Tucked amongst the V&A’s Renaissance sculptures was Three Vases, a joint project by ceramicist Amy Hughes, video artist Jamie Jenkinson, and illustrator Phil Goss for a craft meets digital mash-up. Each of the handmade vessels contains spinning imagery that’s only visible when viewed through the lens of a camera phone. See the video here.
At Somerset House, print-research duo Patternity celebrated its recent collaboration with Paperless Post by installing an Op-Art playground complete with ponchos visitors could don for maximum selfie appeal.

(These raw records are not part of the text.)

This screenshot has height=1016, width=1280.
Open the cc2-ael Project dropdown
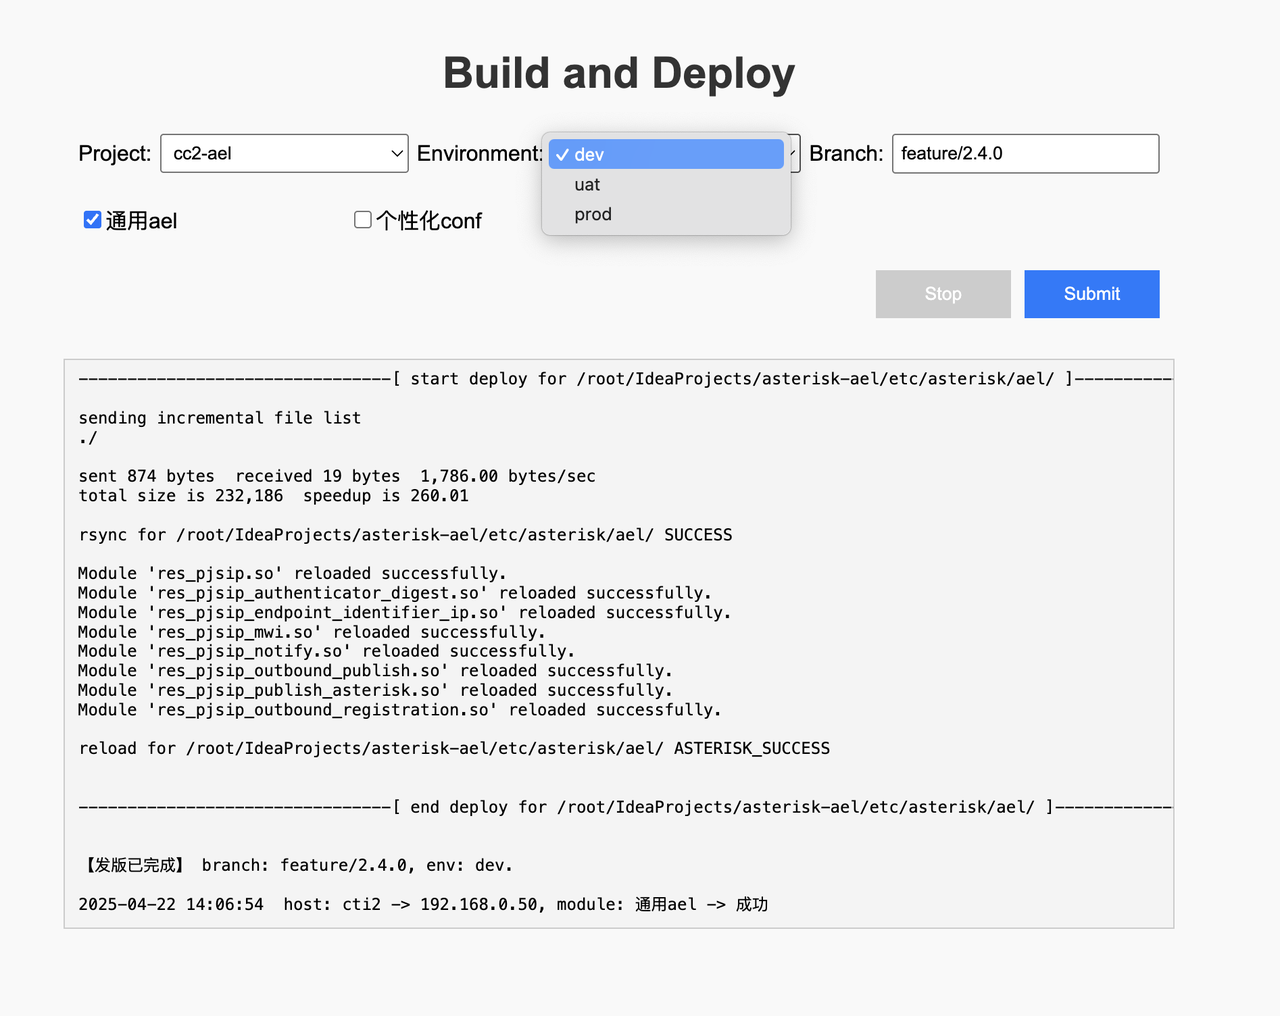(x=283, y=154)
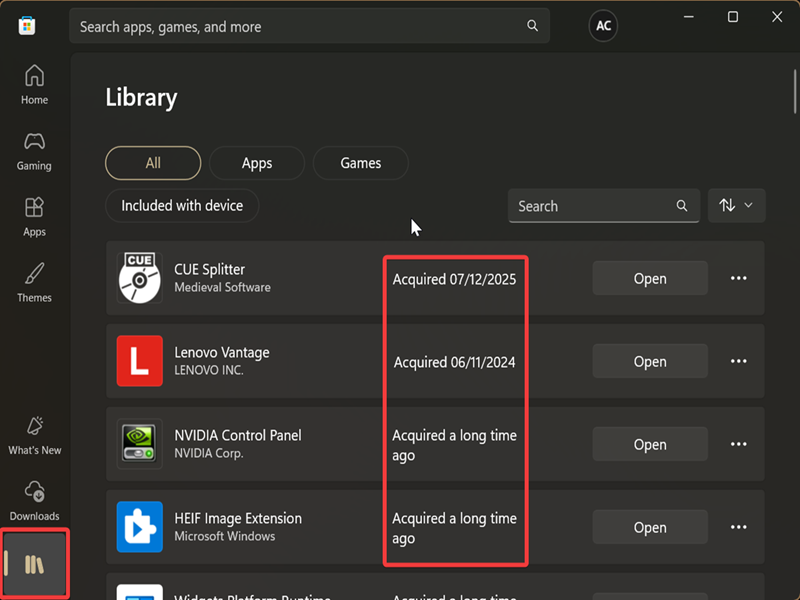Go to Gaming section in sidebar
Viewport: 800px width, 600px height.
tap(34, 151)
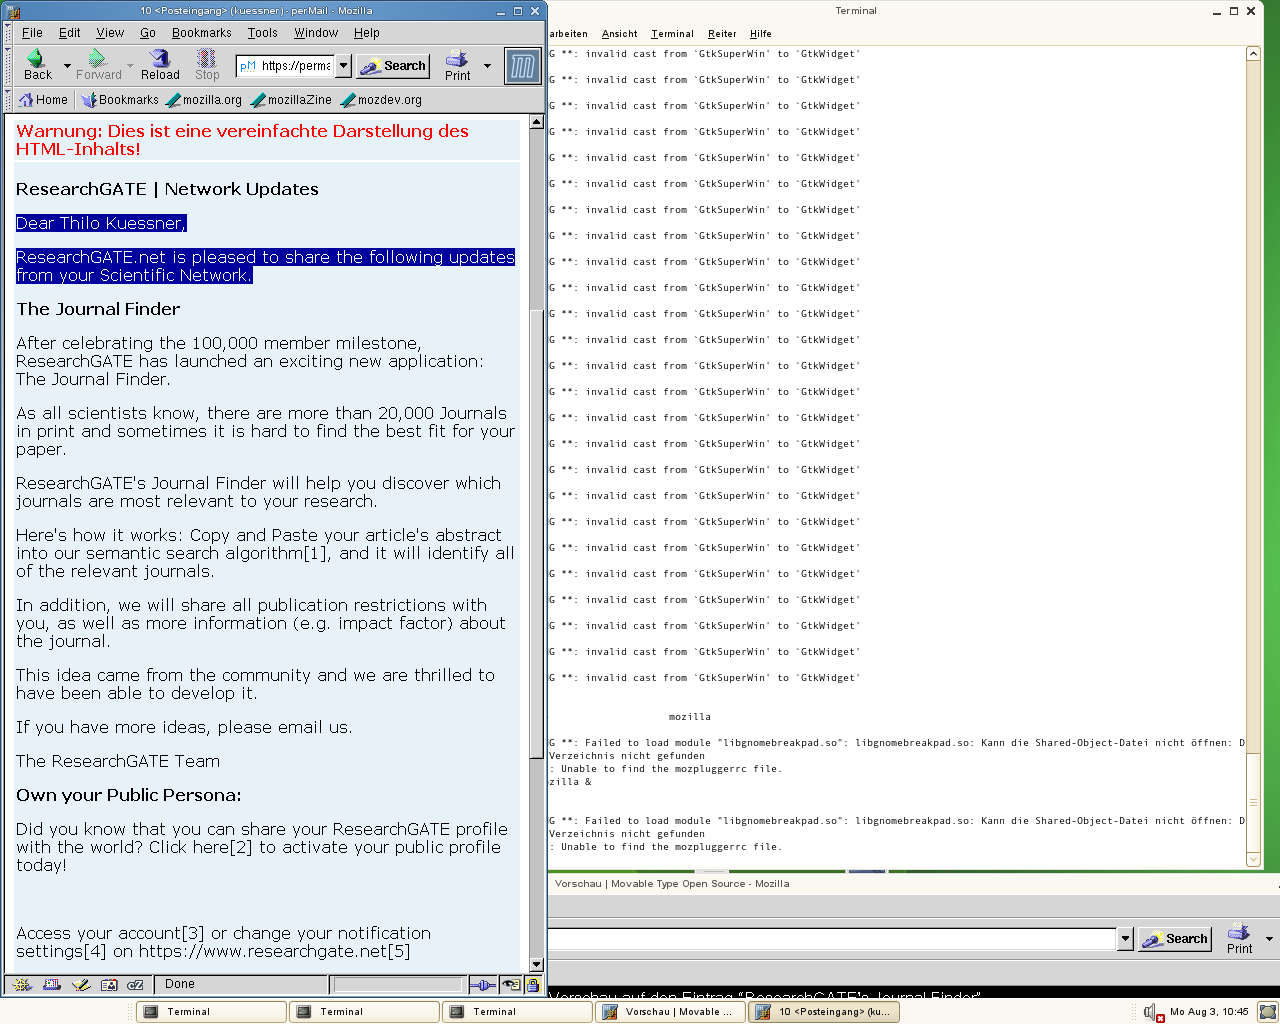1280x1024 pixels.
Task: Launch Composer from the status bar
Action: pos(81,985)
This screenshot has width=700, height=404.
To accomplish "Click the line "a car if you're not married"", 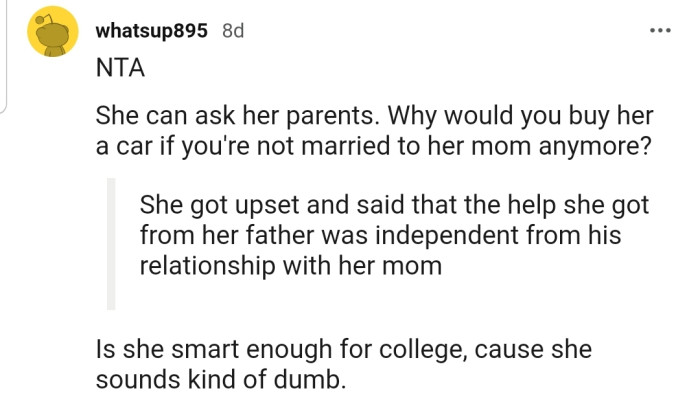I will [x=373, y=146].
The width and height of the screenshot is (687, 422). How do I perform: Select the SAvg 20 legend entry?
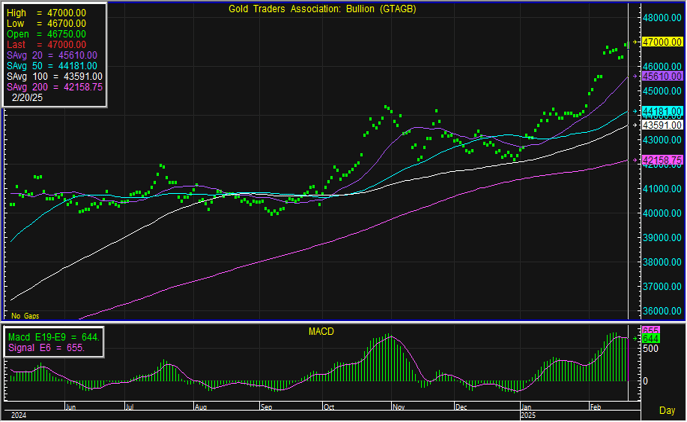tap(51, 55)
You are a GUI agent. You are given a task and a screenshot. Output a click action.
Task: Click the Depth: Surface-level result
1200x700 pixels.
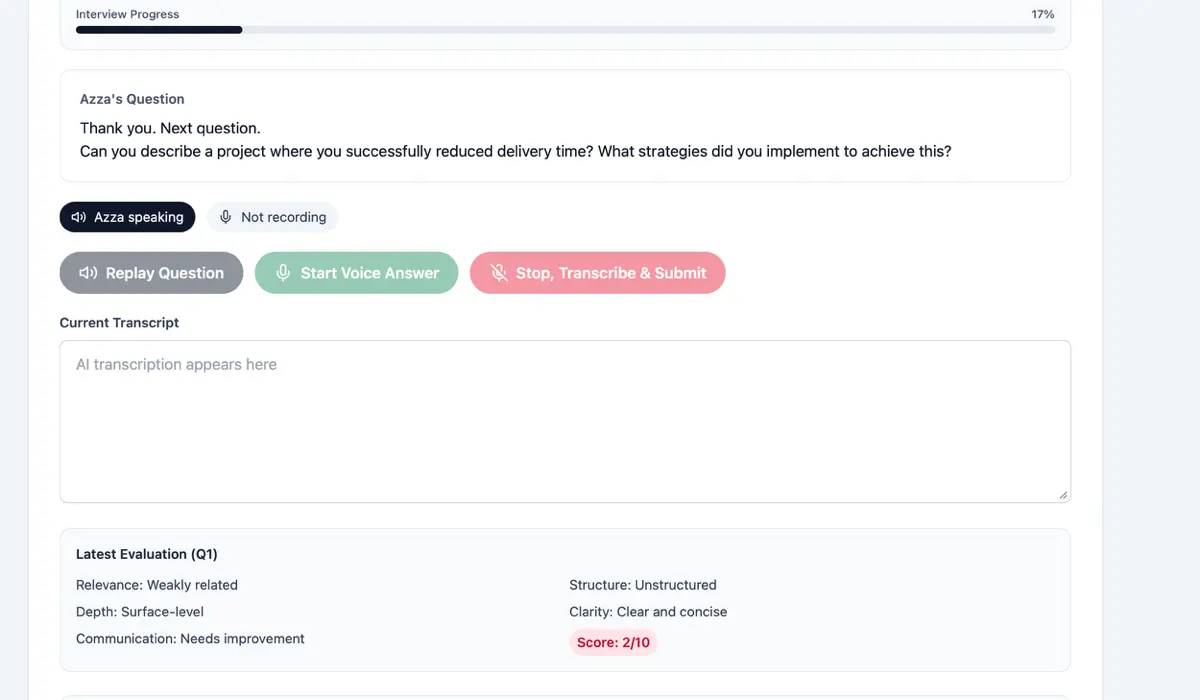(x=140, y=611)
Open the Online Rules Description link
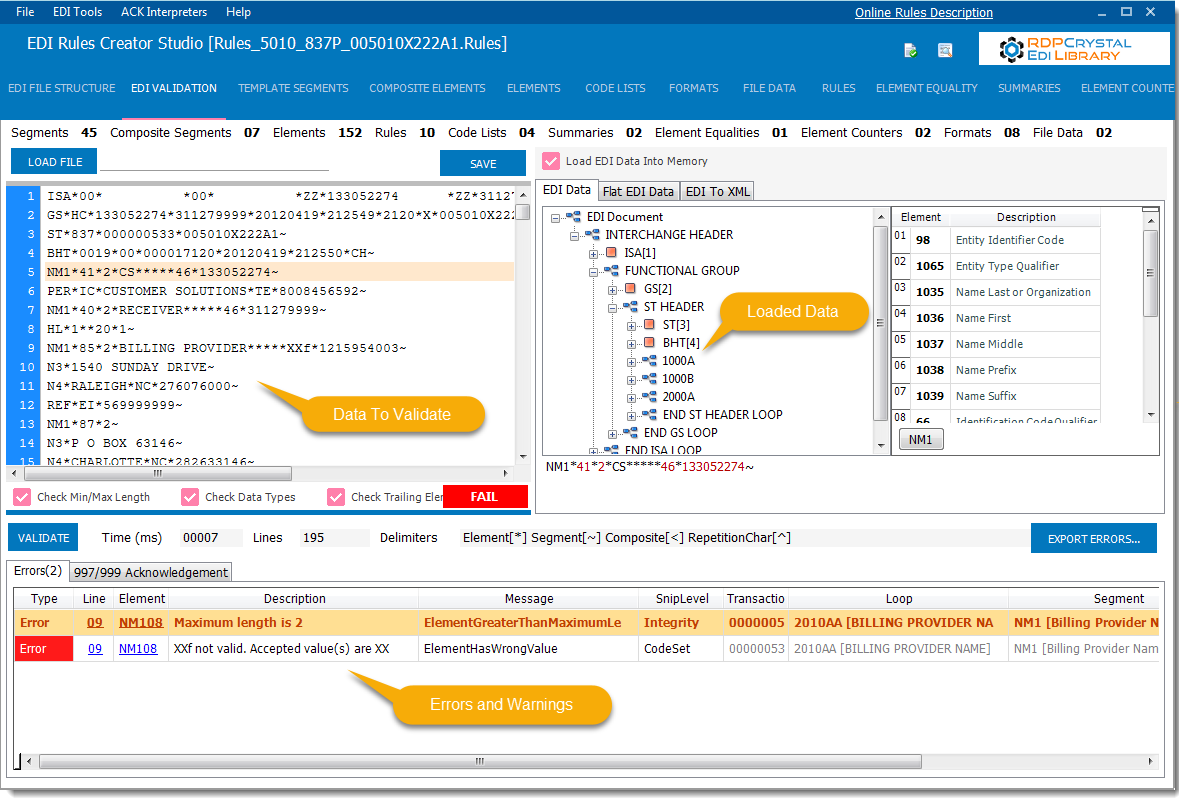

In a neighboring room, Faye Toogood once again proved that her ambition knows no bounds by presenting new furniture, ceramics, clothing, and massively scaled charcoal wall drawings meant to represent a traditional English country inn — all while she hosted a major concurrent installation at the V&A across town.London ceramics designer (and brand) Richard Brendon (who has also collaborated with Patternity) launched his newest range of dishware last week, a graphic yet chic motif called Arc that channels Art Deco. Tucked into the picturesque Rochelle School, below the Pinch presentation mentioned above, was the eminently sweet exhibition The Souvenir Project, a show curated by Makers & Brothers that tasked Irish designers with imagining contemporary souvenirs for the country. Our favorite was a series of wooden speakers by Cathal O’Connor and Peter Sheehan that can be programmed with particularly memorable sounds visitors collected on their trip.Our favorite London design haunt, Darkroom, celebrated its fifth anniversary during the fair with a collection of housewares featuring motifs based on five different basic geometric shapes, echoing the store’s longtime fascination with both Memphis patterns and those of traditional African textiles. Of course, we wanted everything.